**STATED PROBLEM**. Type out the whole listing below line for line, with no changes.

↓

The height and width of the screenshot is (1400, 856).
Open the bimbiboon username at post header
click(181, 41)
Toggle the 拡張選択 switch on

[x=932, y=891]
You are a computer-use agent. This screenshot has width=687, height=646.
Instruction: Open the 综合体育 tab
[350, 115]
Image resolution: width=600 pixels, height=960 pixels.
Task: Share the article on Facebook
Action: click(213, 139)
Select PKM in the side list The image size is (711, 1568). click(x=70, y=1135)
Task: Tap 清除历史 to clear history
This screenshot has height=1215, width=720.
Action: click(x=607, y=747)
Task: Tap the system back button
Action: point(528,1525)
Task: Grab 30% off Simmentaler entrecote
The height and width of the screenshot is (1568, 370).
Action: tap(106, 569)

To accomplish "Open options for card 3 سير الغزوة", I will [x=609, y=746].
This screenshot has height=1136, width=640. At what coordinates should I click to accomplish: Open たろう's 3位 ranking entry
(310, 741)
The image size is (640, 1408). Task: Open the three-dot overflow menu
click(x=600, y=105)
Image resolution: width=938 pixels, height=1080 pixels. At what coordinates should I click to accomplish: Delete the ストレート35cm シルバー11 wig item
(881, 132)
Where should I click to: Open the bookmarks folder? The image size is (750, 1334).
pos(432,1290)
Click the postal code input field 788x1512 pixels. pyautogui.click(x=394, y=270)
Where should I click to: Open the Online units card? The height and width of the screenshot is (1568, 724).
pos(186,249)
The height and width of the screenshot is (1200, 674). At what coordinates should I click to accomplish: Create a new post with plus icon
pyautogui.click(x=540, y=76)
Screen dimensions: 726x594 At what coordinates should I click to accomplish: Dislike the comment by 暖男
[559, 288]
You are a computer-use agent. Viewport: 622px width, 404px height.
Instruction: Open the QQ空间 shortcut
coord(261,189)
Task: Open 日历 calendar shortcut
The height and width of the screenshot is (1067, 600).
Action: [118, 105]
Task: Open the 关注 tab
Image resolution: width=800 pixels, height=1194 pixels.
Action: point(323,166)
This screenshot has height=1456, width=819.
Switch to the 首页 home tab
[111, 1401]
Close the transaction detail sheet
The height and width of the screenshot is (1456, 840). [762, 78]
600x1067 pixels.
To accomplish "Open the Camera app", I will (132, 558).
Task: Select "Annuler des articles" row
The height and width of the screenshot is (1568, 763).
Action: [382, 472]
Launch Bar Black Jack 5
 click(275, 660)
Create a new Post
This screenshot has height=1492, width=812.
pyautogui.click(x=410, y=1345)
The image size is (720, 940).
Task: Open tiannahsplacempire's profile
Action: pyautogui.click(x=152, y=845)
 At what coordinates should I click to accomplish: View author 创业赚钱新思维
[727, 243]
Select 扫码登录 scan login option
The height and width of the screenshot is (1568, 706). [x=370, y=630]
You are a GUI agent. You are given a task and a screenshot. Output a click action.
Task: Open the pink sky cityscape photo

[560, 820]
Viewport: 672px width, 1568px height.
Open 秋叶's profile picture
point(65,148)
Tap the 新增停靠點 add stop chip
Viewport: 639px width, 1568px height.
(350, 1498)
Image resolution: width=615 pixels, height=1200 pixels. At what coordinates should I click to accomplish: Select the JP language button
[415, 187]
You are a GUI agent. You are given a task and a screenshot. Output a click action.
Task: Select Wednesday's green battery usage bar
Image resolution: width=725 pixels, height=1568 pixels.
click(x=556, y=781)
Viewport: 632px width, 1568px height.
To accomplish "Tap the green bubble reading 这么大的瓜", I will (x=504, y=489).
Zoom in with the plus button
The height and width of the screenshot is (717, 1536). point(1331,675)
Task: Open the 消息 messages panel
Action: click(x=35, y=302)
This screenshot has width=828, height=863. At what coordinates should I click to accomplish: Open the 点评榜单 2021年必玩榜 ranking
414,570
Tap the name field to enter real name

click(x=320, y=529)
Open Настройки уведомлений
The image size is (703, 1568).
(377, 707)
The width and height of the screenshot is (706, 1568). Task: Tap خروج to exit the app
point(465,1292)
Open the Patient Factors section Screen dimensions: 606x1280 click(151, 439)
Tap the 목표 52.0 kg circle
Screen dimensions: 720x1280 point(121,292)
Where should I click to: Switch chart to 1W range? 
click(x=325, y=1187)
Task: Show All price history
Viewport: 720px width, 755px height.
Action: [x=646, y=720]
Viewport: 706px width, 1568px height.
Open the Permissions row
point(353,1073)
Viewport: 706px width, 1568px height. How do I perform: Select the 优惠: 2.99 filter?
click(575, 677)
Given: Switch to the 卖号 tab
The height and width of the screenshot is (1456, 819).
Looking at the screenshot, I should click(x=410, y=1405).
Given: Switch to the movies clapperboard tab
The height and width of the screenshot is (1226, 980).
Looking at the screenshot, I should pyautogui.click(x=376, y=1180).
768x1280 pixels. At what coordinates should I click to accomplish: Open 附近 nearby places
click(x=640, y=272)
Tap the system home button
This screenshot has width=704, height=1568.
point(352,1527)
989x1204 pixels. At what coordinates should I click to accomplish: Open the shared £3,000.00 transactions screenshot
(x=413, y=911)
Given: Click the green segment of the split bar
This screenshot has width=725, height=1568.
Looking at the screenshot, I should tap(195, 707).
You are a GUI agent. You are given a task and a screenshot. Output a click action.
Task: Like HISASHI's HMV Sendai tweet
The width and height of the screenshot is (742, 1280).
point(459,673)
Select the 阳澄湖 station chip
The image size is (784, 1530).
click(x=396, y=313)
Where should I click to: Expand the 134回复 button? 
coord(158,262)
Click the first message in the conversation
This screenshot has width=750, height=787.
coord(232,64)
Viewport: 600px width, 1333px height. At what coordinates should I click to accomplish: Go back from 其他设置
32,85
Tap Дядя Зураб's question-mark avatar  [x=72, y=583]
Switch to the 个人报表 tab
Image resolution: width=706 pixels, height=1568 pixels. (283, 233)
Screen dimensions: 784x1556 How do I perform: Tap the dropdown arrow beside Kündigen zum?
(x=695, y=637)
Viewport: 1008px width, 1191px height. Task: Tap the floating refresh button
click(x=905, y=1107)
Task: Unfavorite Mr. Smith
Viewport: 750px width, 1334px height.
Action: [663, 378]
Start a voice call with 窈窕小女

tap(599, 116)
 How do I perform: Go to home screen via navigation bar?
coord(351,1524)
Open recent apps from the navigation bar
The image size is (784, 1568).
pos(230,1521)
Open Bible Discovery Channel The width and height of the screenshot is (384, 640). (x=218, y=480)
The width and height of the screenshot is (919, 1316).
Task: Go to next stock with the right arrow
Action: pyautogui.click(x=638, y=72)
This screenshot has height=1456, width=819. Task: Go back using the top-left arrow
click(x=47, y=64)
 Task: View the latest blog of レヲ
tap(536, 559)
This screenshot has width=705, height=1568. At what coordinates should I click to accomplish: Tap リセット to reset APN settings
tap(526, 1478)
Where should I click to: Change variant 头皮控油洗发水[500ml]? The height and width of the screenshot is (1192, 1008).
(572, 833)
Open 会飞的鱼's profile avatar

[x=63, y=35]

↑

**RESULT OF THE TASK**.
The height and width of the screenshot is (1400, 856).
Open the bimbiboon username at post header
click(181, 41)
Toggle the 拡張選択 switch on

[x=932, y=891]
You are a computer-use agent. This screenshot has width=687, height=646.
Instruction: Open the 综合体育 tab
[350, 115]
Image resolution: width=600 pixels, height=960 pixels.
Task: Share the article on Facebook
Action: click(213, 139)
Select PKM in the side list The image size is (711, 1568). click(x=70, y=1135)
Task: Tap 清除历史 to clear history
This screenshot has height=1215, width=720.
Action: click(x=607, y=747)
Task: Tap the system back button
Action: point(528,1525)
Task: Grab 30% off Simmentaler entrecote
The height and width of the screenshot is (1568, 370).
Action: tap(106, 569)

To accomplish "Open options for card 3 سير الغزوة", I will [x=609, y=746].
This screenshot has height=1136, width=640. At what coordinates should I click to accomplish: Open たろう's 3位 ranking entry
(310, 741)
The image size is (640, 1408). Task: Open the three-dot overflow menu
click(x=600, y=105)
Image resolution: width=938 pixels, height=1080 pixels. At what coordinates should I click to accomplish: Delete the ストレート35cm シルバー11 wig item
(881, 132)
Where should I click to: Open the bookmarks folder? The image size is (750, 1334).
pos(432,1290)
Click the postal code input field 788x1512 pixels. pyautogui.click(x=394, y=270)
Where should I click to: Open the Online units card? The height and width of the screenshot is (1568, 724).
pos(186,249)
The height and width of the screenshot is (1200, 674). At what coordinates should I click to accomplish: Create a new post with plus icon
pyautogui.click(x=540, y=76)
Screen dimensions: 726x594 At what coordinates should I click to accomplish: Dislike the comment by 暖男
[559, 288]
You are a computer-use agent. Viewport: 622px width, 404px height.
Instruction: Open the QQ空间 shortcut
coord(261,189)
Task: Open 日历 calendar shortcut
The height and width of the screenshot is (1067, 600).
Action: [118, 105]
Task: Open the 关注 tab
Image resolution: width=800 pixels, height=1194 pixels.
Action: point(323,166)
This screenshot has height=1456, width=819.
Switch to the 首页 home tab
[111, 1401]
Close the transaction detail sheet
The height and width of the screenshot is (1456, 840). [762, 78]
600x1067 pixels.
To accomplish "Open the Camera app", I will (132, 558).
Task: Select "Annuler des articles" row
The height and width of the screenshot is (1568, 763).
Action: [382, 472]
Launch Bar Black Jack 5
 click(275, 660)
Create a new Post
This screenshot has height=1492, width=812.
pyautogui.click(x=410, y=1345)
The image size is (720, 940).
Task: Open tiannahsplacempire's profile
Action: pyautogui.click(x=152, y=845)
 At what coordinates should I click to accomplish: View author 创业赚钱新思维
[727, 243]
Select 扫码登录 scan login option
The height and width of the screenshot is (1568, 706). [x=370, y=630]
You are a GUI agent. You are given a task and a screenshot. Output a click action.
Task: Open the pink sky cityscape photo

[560, 820]
Viewport: 672px width, 1568px height.
Open 秋叶's profile picture
point(65,148)
Tap the 新增停靠點 add stop chip
Viewport: 639px width, 1568px height.
(350, 1498)
Image resolution: width=615 pixels, height=1200 pixels. At what coordinates should I click to accomplish: Select the JP language button
[415, 187]
You are a GUI agent. You are given a task and a screenshot. Output a click action.
Task: Select Wednesday's green battery usage bar
Image resolution: width=725 pixels, height=1568 pixels.
click(x=556, y=781)
Viewport: 632px width, 1568px height.
To accomplish "Tap the green bubble reading 这么大的瓜", I will (x=504, y=489).
Zoom in with the plus button
The height and width of the screenshot is (717, 1536). point(1331,675)
Task: Open the 消息 messages panel
Action: click(x=35, y=302)
This screenshot has width=828, height=863. At what coordinates should I click to accomplish: Open the 点评榜单 2021年必玩榜 ranking
414,570
Tap the name field to enter real name

click(x=320, y=529)
Open Настройки уведомлений
The image size is (703, 1568).
(377, 707)
The width and height of the screenshot is (706, 1568). Task: Tap خروج to exit the app
point(465,1292)
Open the Patient Factors section Screen dimensions: 606x1280 click(151, 439)
Tap the 목표 52.0 kg circle
Screen dimensions: 720x1280 point(121,292)
Where should I click to: Switch chart to 1W range? 
click(x=325, y=1187)
Task: Show All price history
Viewport: 720px width, 755px height.
Action: [x=646, y=720]
Viewport: 706px width, 1568px height.
Open the Permissions row
point(353,1073)
Viewport: 706px width, 1568px height. How do I perform: Select the 优惠: 2.99 filter?
click(575, 677)
Given: Switch to the 卖号 tab
The height and width of the screenshot is (1456, 819).
Looking at the screenshot, I should click(x=410, y=1405).
Given: Switch to the movies clapperboard tab
The height and width of the screenshot is (1226, 980).
Looking at the screenshot, I should pyautogui.click(x=376, y=1180).
768x1280 pixels. At what coordinates should I click to accomplish: Open 附近 nearby places
click(x=640, y=272)
Tap the system home button
This screenshot has width=704, height=1568.
point(352,1527)
989x1204 pixels. At what coordinates should I click to accomplish: Open the shared £3,000.00 transactions screenshot
(x=413, y=911)
Given: Click the green segment of the split bar
This screenshot has width=725, height=1568.
Looking at the screenshot, I should tap(195, 707).
You are a GUI agent. You are given a task and a screenshot. Output a click action.
Task: Like HISASHI's HMV Sendai tweet
The width and height of the screenshot is (742, 1280).
point(459,673)
Select the 阳澄湖 station chip
The image size is (784, 1530).
click(x=396, y=313)
Where should I click to: Expand the 134回复 button? 
coord(158,262)
Click the first message in the conversation
This screenshot has width=750, height=787.
coord(232,64)
Viewport: 600px width, 1333px height. At what coordinates should I click to accomplish: Go back from 其他设置
32,85
Tap Дядя Зураб's question-mark avatar  [x=72, y=583]
Switch to the 个人报表 tab
Image resolution: width=706 pixels, height=1568 pixels. (283, 233)
Screen dimensions: 784x1556 How do I perform: Tap the dropdown arrow beside Kündigen zum?
(x=695, y=637)
Viewport: 1008px width, 1191px height. Task: Tap the floating refresh button
click(x=905, y=1107)
Task: Unfavorite Mr. Smith
Viewport: 750px width, 1334px height.
Action: [663, 378]
Start a voice call with 窈窕小女

tap(599, 116)
 How do I perform: Go to home screen via navigation bar?
coord(351,1524)
Open recent apps from the navigation bar
The image size is (784, 1568).
pos(230,1521)
Open Bible Discovery Channel The width and height of the screenshot is (384, 640). (x=218, y=480)
The width and height of the screenshot is (919, 1316).
Task: Go to next stock with the right arrow
Action: pyautogui.click(x=638, y=72)
This screenshot has height=1456, width=819. Task: Go back using the top-left arrow
click(x=47, y=64)
 Task: View the latest blog of レヲ
tap(536, 559)
This screenshot has width=705, height=1568. At what coordinates should I click to accomplish: Tap リセット to reset APN settings
tap(526, 1478)
Where should I click to: Change variant 头皮控油洗发水[500ml]? The height and width of the screenshot is (1192, 1008).
(572, 833)
Open 会飞的鱼's profile avatar

[x=63, y=35]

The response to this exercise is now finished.